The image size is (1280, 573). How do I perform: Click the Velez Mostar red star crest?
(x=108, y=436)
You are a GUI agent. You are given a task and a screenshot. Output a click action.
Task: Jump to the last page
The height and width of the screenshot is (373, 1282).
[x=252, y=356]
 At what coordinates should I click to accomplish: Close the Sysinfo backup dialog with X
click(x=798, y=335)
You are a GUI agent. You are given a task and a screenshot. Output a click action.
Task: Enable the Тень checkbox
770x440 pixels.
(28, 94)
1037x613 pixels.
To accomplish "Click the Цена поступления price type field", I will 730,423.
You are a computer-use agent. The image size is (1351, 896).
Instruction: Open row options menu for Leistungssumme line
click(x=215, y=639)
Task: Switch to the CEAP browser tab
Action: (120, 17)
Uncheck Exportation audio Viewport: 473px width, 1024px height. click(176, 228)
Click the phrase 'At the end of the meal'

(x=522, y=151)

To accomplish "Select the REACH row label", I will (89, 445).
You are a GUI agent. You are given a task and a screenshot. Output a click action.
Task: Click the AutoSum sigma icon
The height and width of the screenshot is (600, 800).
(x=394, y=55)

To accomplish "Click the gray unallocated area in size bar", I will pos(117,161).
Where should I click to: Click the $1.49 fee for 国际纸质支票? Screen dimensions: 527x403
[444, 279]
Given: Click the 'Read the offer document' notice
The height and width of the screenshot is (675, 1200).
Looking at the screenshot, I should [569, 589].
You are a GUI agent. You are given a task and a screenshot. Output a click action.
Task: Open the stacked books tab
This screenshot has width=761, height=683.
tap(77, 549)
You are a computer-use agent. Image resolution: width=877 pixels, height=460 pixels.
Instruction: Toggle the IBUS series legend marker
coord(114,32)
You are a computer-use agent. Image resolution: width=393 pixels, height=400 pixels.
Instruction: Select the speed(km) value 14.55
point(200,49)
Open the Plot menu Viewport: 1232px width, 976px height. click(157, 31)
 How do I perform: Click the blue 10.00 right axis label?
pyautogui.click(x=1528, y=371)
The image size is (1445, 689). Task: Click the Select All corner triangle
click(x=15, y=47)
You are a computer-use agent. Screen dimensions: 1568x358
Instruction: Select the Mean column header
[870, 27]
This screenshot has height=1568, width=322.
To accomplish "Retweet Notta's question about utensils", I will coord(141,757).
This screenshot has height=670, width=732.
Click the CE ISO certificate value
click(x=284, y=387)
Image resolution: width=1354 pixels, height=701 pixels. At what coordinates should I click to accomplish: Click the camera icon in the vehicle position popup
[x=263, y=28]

============

**EXERCISE DESCRIPTION**
Your task is to count the lines of the records that contain "computer". Answer with only that number.

**RESPONSE TO THE TASK**
4